February 21, 2021 – Lent 1
First Congregational Church of Cheshire
© the Rev. Dr. James Campbell
Mark 1:9-15
In those days Jesus came from Nazareth of Galilee and was baptized by John in the Jordan. And just as he was coming up out of the water, he saw the heavens torn apart and the Spirit descending like a dove on him. And a voice came from heaven, “You are my Son, the Beloved; with you I am well pleased.” And the Spirit immediately drove him out into the wilderness. He was in the wilderness forty days, tempted by Satan; and he was with the wild beasts; and the angels waited on him.
Now after John was arrested, Jesus came to Galilee, proclaiming the good news of God, and saying, “The time is fulfilled, and the kingdom of God has come near; repent, and believe in the good news.”
As a child, I was given to horrible nightmares – vivid, technicolor visions of my worst fears. These dreams were so real that I would sometimes startle awake and run to my parents’ bedroom to ask to sleep with them.
Lots of kids have nightmares, but I had them all the time. And so at some point, my parents started to worry and to look for answers. My father, in particular, seemed determined to make me face my fears and thus, he hoped, to vanquish them.
One day, our dog disappeared. Pepper used to run free at night, but always came back in the morning. But that morning, he didn’t. All day long, we searched and worried. That evening during dinner, a neighborhood kid knocked on our door and told us that there was a dead dog on the road to the gravel pit near our house. He thought it might be ours. “Come on,” my father said, “let’s go see if it’s Pepper.” And so, we grabbed some flashlights and a shovel.
But I was afraid, and so before we left, I tried to convince my dad that we should wait until the morning light. I didn’t want to walk down that very dark gravel road to the gravel pit.
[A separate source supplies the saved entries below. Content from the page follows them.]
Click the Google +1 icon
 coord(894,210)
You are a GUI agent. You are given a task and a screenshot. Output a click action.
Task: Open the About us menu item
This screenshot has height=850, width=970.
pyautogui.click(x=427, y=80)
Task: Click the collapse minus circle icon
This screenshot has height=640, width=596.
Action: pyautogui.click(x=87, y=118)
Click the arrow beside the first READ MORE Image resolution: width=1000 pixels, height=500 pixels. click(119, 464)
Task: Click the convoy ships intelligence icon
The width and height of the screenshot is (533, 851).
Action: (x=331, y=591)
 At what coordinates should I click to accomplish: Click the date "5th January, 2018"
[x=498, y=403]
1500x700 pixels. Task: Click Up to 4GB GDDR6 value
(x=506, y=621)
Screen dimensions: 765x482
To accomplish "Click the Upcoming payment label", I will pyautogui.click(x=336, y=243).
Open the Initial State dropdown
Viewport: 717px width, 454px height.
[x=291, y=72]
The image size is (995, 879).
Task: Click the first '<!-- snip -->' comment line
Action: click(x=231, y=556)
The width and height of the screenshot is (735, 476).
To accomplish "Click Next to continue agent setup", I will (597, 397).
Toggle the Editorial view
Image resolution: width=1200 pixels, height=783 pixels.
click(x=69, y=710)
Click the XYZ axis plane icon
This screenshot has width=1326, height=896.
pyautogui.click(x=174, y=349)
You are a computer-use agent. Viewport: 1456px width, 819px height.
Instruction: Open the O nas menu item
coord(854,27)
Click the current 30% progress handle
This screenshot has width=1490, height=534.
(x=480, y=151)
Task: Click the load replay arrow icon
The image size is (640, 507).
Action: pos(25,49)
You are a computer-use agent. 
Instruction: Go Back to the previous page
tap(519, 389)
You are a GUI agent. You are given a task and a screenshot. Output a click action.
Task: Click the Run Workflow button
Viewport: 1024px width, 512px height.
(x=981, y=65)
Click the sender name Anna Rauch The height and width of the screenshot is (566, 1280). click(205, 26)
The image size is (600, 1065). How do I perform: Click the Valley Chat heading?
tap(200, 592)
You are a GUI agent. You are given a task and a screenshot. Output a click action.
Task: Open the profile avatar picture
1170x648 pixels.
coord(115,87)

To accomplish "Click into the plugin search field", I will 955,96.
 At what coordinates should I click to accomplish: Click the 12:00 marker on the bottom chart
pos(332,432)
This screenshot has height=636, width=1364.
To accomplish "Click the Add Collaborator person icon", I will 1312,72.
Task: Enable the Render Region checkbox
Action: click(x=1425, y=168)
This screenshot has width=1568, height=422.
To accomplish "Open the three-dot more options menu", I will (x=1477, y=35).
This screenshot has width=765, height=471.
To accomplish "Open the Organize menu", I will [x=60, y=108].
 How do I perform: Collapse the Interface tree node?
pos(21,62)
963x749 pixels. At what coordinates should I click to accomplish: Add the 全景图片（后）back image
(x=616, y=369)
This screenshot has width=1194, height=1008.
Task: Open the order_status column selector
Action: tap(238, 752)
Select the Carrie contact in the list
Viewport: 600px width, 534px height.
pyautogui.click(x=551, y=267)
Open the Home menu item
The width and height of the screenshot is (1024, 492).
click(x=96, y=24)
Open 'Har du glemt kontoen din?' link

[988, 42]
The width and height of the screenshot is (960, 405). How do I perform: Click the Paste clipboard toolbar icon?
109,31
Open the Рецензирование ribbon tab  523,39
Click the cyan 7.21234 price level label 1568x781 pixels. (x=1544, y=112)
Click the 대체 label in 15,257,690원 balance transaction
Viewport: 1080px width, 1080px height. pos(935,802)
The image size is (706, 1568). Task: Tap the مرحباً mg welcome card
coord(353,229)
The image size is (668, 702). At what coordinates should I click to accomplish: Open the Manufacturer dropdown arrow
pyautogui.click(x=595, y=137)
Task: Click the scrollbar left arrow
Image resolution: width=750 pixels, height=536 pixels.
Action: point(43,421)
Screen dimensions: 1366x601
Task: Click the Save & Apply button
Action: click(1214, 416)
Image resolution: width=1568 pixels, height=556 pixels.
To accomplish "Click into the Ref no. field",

But my dad was insistent.
I couldn’t see much of anything as we walked alone, the gravel crunching under our shoes on that quiet summer night. Eventually, we came to the spot where the dog was. And sure enough, it was Pepper. And so my father and I buried him beside the road.
I wish I could say that that late-night excursion helped to free me from some of my fears. But it didn’t. I continued to be afraid of so many things that, after a while, fear was simply my default mode. And the only tool I had to resist it was my faith. My faith became a talisman of sorts; a means to protect me from evil. As long as I stayed close to Jesus, I thought, those things I was most afraid of simply could not get me. I would be protected.
In churches like ours, we may not say that as plainly or as boldly, but on some level, we believe it. There is an implicit understanding in most churches that if we just believe the right things and do the right things; if we are humble and loving, then God will protect us from those things that frighten us. And yet we still get sick sometimes. We still lose jobs. Some relationships crumble. Geopolitical realities threaten. We pray, we ask, we hope - but more often than not, those things we fear are still with us. So, what are we to make of that? Are our fears signs of a lack of faith? Or are our fears just part of life, and something that lives alongside our faith?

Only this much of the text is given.